WALL STREET: MONEY NEVER SLEEPS
Michael Douglas won the Best Actor Oscar for his sly turn as uber-capitalist Gordon Gekko in 1987's Wall Street, but the majority of the film's running time was commandeered by Charlie Sheen as his gullible protégé Bud Fox. That timeshare worked for that picture, but with the 23-years-after-the-fact Wall Street: Money Never Sleeps, it's no secret that we're all here for Douglas. But aside from a quick glimpse of him in the prologue, he doesn't return for a full half-hour, meaning that it's Shia LaBeouf calling the shots. He's passable as a financial whiz kid who's in love with Gordon's daughter (Carey Mulligan) but finds himself turning to her estranged dad to help take down a corporate nemesis (Josh Brolin). But it's Douglas' continuing commitment to his iconic role that sporadically gooses the proceedings, at least until a mawkish conclusion that resembles nothing so much as a Wall Street -- and Wall Street -- crash.
IT'S KIND OF A FUNNY STORY
Art (or entertainment) doesn't exist in a vacuum, which makes It's Kind of a Funny Story appear even more puny upon continuous reflection.

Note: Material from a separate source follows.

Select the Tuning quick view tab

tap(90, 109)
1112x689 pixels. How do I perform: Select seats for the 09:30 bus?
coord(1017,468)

Screened before the recent spate of teen suicides, the film (based on Ned Vizzini's novel) seems even more trivial and pretentious in their wake, a fuzzy drama about a privileged New York teen (inert Keir Gilchrist) who checks himself into a mental health ward. Why, you ask? Because he thinks about jumping off a bridge due to -- well, there's this cute girl, you see, and, oh, yeah, the world situation is pretty bad, and, uh, homework sucks. But all it takes to set him right is a grotesque fantasy sequence set to "Under Pressure" (David Bowie should sue), a dour mentor (The Hangover's Zach Galifianakis) dealing with his own issues, and all the sitcom-ready patients parading around the hospital corridors. Where's Nurse Ratched when you really need her?
NEVER LET ME GO
A fairly good movie that had greatness within its grasp, Never Let Me Go, based on the acclaimed novel by Kazuo Ishiguro, uses softcore science fiction to jump-start its tale of an Earth in which cloning became a reality decades ago. The result is that people are now being produced specifically for the purpose of donating as many organs as possible before death takes them away; three of the young adults facing this dreadful fate are imperturbable Kathy (Carey Mulligan), impetuous Ruth (Keira Knightley) and impressionable Tommy (Andrew Garfield). Perhaps mindful of its British setting, director Mark Romanek outfits the entire picture with a stiff upper lip, never allowing for any variations of tone and counting on the material to jolt the audience into emotional awareness. It's an interesting gambit that's only partly successful, respecting the viewers' intelligence but too often reducing the capable actors to blank slates and the storyline to a glass that's only half full.